**Problem statement:** All of the entries need to be written out again, exactly as they are.

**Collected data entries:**
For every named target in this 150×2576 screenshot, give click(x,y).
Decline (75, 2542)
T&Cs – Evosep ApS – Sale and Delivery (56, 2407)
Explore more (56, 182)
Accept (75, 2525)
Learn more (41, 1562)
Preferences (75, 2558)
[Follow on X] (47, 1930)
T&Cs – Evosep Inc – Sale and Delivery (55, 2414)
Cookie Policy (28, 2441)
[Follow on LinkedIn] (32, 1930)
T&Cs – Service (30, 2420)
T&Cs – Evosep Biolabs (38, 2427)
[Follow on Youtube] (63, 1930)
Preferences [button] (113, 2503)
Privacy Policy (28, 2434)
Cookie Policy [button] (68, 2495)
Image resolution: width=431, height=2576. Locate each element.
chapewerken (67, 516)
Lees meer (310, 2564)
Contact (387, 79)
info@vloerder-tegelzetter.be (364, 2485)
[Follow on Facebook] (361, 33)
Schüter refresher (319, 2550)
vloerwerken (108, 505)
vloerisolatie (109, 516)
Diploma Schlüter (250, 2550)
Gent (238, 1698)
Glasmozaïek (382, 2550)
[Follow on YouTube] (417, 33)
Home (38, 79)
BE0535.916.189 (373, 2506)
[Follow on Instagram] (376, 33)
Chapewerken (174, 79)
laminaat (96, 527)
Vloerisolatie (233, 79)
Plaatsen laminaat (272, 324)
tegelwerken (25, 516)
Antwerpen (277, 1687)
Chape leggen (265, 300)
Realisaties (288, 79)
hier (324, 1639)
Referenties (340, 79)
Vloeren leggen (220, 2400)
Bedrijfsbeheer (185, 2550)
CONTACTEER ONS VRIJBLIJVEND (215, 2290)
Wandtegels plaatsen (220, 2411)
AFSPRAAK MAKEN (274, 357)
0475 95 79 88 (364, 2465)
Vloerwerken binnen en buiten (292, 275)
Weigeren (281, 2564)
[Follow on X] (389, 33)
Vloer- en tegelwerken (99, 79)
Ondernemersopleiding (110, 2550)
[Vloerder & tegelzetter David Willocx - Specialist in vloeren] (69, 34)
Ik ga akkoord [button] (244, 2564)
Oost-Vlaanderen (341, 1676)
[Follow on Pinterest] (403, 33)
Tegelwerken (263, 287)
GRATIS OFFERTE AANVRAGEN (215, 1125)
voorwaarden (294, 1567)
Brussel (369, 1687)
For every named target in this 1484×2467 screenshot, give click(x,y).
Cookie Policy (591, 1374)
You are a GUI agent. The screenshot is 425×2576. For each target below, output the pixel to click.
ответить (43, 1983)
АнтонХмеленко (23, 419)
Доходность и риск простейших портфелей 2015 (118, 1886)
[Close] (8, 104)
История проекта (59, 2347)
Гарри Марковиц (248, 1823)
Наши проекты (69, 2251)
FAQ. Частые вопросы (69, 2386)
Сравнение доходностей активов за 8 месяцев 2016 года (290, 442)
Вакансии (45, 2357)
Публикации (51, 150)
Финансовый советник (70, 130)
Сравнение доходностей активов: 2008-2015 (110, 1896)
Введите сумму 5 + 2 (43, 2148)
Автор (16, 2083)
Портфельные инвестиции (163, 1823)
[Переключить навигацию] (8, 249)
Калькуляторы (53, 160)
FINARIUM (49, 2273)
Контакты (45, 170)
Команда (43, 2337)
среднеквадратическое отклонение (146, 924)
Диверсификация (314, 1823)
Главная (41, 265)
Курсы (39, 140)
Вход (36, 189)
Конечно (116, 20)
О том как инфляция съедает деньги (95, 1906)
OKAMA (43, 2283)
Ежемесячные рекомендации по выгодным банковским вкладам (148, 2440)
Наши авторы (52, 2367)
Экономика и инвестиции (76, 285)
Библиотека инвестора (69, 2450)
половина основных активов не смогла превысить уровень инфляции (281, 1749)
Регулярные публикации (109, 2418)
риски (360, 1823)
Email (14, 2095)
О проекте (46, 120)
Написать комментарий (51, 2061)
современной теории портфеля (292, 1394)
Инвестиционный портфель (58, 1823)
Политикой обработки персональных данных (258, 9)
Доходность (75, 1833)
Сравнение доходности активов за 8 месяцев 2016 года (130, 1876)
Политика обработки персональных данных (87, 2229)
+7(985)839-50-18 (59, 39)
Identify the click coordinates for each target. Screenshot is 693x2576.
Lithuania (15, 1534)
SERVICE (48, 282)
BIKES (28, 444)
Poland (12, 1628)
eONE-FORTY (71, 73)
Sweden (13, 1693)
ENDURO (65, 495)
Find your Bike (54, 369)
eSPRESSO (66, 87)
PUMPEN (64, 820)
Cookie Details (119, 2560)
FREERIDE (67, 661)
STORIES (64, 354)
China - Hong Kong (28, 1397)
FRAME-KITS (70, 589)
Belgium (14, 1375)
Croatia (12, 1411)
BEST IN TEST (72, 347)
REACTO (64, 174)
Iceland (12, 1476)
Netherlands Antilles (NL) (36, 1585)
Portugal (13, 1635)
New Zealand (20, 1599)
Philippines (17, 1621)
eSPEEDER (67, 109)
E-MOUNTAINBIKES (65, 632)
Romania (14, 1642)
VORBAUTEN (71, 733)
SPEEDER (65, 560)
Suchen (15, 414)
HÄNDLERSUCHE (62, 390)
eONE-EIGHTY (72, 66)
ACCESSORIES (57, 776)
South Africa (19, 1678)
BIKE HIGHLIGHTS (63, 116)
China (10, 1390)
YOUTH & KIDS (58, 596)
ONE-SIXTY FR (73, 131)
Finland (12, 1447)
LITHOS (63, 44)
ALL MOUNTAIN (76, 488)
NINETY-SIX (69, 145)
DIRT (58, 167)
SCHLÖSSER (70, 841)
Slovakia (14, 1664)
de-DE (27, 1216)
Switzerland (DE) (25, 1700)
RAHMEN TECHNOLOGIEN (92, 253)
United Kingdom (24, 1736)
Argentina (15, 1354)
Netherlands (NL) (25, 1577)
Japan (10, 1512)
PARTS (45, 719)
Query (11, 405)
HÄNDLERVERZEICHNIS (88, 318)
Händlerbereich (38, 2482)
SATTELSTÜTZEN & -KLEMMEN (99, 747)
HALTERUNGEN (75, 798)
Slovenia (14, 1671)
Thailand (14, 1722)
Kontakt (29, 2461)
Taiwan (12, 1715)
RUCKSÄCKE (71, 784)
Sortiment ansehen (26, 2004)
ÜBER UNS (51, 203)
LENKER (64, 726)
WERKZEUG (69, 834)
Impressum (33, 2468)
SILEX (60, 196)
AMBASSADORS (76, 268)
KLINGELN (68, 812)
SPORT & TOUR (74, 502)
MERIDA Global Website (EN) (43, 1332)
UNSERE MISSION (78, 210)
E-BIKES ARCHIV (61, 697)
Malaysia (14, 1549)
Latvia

**Exercise output:**
For every named target in this 150×2576 screenshot, give click(x,y).
Decline (75, 2542)
T&Cs – Evosep ApS – Sale and Delivery (56, 2407)
Explore more (56, 182)
Accept (75, 2525)
Learn more (41, 1562)
Preferences (75, 2558)
[Follow on X] (47, 1930)
T&Cs – Evosep Inc – Sale and Delivery (55, 2414)
Cookie Policy (28, 2441)
[Follow on LinkedIn] (32, 1930)
T&Cs – Service (30, 2420)
T&Cs – Evosep Biolabs (38, 2427)
[Follow on Youtube] (63, 1930)
Preferences [button] (113, 2503)
Privacy Policy (28, 2434)
Cookie Policy [button] (68, 2495)
Image resolution: width=431, height=2576. Locate each element.
chapewerken (67, 516)
Lees meer (310, 2564)
Contact (387, 79)
info@vloerder-tegelzetter.be (364, 2485)
[Follow on Facebook] (361, 33)
Schüter refresher (319, 2550)
vloerwerken (108, 505)
vloerisolatie (109, 516)
Diploma Schlüter (250, 2550)
Gent (238, 1698)
Glasmozaïek (382, 2550)
[Follow on YouTube] (417, 33)
Home (38, 79)
BE0535.916.189 (373, 2506)
[Follow on Instagram] (376, 33)
Chapewerken (174, 79)
laminaat (96, 527)
Vloerisolatie (233, 79)
Plaatsen laminaat (272, 324)
tegelwerken (25, 516)
Antwerpen (277, 1687)
Chape leggen (265, 300)
Realisaties (288, 79)
hier (324, 1639)
Referenties (340, 79)
Vloeren leggen (220, 2400)
Bedrijfsbeheer (185, 2550)
CONTACTEER ONS VRIJBLIJVEND (215, 2290)
Wandtegels plaatsen (220, 2411)
AFSPRAAK MAKEN (274, 357)
0475 95 79 88 (364, 2465)
Vloerwerken binnen en buiten (292, 275)
Weigeren (281, 2564)
[Follow on X] (389, 33)
Vloer- en tegelwerken (99, 79)
Ondernemersopleiding (110, 2550)
[Vloerder & tegelzetter David Willocx - Specialist in vloeren] (69, 34)
Ik ga akkoord [button] (244, 2564)
Oost-Vlaanderen (341, 1676)
[Follow on Pinterest] (403, 33)
Tegelwerken (263, 287)
GRATIS OFFERTE AANVRAGEN (215, 1125)
voorwaarden (294, 1567)
Brussel (369, 1687)
For every named target in this 1484×2467 screenshot, give click(x,y).
Cookie Policy (591, 1374)
You are a GUI agent. The screenshot is 425×2576. For each target below, output the pixel to click.
ответить (43, 1983)
АнтонХмеленко (23, 419)
Доходность и риск простейших портфелей 2015 (118, 1886)
[Close] (8, 104)
История проекта (59, 2347)
Гарри Марковиц (248, 1823)
Наши проекты (69, 2251)
FAQ. Частые вопросы (69, 2386)
Сравнение доходностей активов за 8 месяцев 2016 года (290, 442)
Вакансии (45, 2357)
Публикации (51, 150)
Финансовый советник (70, 130)
Сравнение доходностей активов: 2008-2015 (110, 1896)
Введите сумму 5 + 2 (43, 2148)
Автор (16, 2083)
Портфельные инвестиции (163, 1823)
[Переключить навигацию] (8, 249)
Калькуляторы (53, 160)
FINARIUM (49, 2273)
Контакты (45, 170)
Команда (43, 2337)
среднеквадратическое отклонение (146, 924)
Диверсификация (314, 1823)
Главная (41, 265)
Курсы (39, 140)
Вход (36, 189)
Конечно (116, 20)
О том как инфляция съедает деньги (95, 1906)
OKAMA (43, 2283)
Ежемесячные рекомендации по выгодным банковским вкладам (148, 2440)
Наши авторы (52, 2367)
Экономика и инвестиции (76, 285)
Библиотека инвестора (69, 2450)
половина основных активов не смогла превысить уровень инфляции (281, 1749)
Регулярные публикации (109, 2418)
риски (360, 1823)
Email (14, 2095)
О проекте (46, 120)
Написать комментарий (51, 2061)
современной теории портфеля (292, 1394)
Инвестиционный портфель (58, 1823)
Политикой обработки персональных данных (258, 9)
Доходность (75, 1833)
Сравнение доходности активов за 8 месяцев 2016 года (130, 1876)
Политика обработки персональных данных (87, 2229)
+7(985)839-50-18 (59, 39)
Identify the click coordinates for each target. Screenshot is 693x2576.
Lithuania (15, 1534)
SERVICE (48, 282)
BIKES (28, 444)
Poland (12, 1628)
eONE-FORTY (71, 73)
Sweden (13, 1693)
ENDURO (65, 495)
Find your Bike (54, 369)
eSPRESSO (66, 87)
PUMPEN (64, 820)
Cookie Details (119, 2560)
FREERIDE (67, 661)
STORIES (64, 354)
China - Hong Kong (28, 1397)
FRAME-KITS (70, 589)
Belgium (14, 1375)
Croatia (12, 1411)
BEST IN TEST (72, 347)
REACTO (64, 174)
Iceland (12, 1476)
Netherlands Antilles (NL) (36, 1585)
Portugal (13, 1635)
New Zealand (20, 1599)
Philippines (17, 1621)
eSPEEDER (67, 109)
E-MOUNTAINBIKES (65, 632)
Romania (14, 1642)
VORBAUTEN (71, 733)
SPEEDER (65, 560)
Suchen (15, 414)
HÄNDLERSUCHE (62, 390)
eONE-EIGHTY (72, 66)
ACCESSORIES (57, 776)
South Africa (19, 1678)
BIKE HIGHLIGHTS (63, 116)
China (10, 1390)
YOUTH & KIDS (58, 596)
ONE-SIXTY FR (73, 131)
Finland (12, 1447)
LITHOS (63, 44)
ALL MOUNTAIN (76, 488)
NINETY-SIX (69, 145)
DIRT (58, 167)
SCHLÖSSER (70, 841)
Slovakia (14, 1664)
de-DE (27, 1216)
Switzerland (DE) (25, 1700)
RAHMEN TECHNOLOGIEN (92, 253)
United Kingdom (24, 1736)
Argentina (15, 1354)
Netherlands (NL) (25, 1577)
Japan (10, 1512)
PARTS (45, 719)
Query (11, 405)
HÄNDLERVERZEICHNIS (88, 318)
Händlerbereich (38, 2482)
SATTELSTÜTZEN & -KLEMMEN (99, 747)
HALTERUNGEN (75, 798)
Slovenia (14, 1671)
Thailand (14, 1722)
Kontakt (29, 2461)
Taiwan (12, 1715)
RUCKSÄCKE (71, 784)
Sortiment ansehen (26, 2004)
ÜBER UNS (51, 203)
LENKER (64, 726)
WERKZEUG (69, 834)
Impressum (33, 2468)
SILEX (60, 196)
AMBASSADORS (76, 268)
KLINGELN (68, 812)
SPORT & TOUR (74, 502)
MERIDA Global Website (EN) (43, 1332)
UNSERE MISSION (78, 210)
E-BIKES ARCHIV (61, 697)
Malaysia (14, 1549)
Latvia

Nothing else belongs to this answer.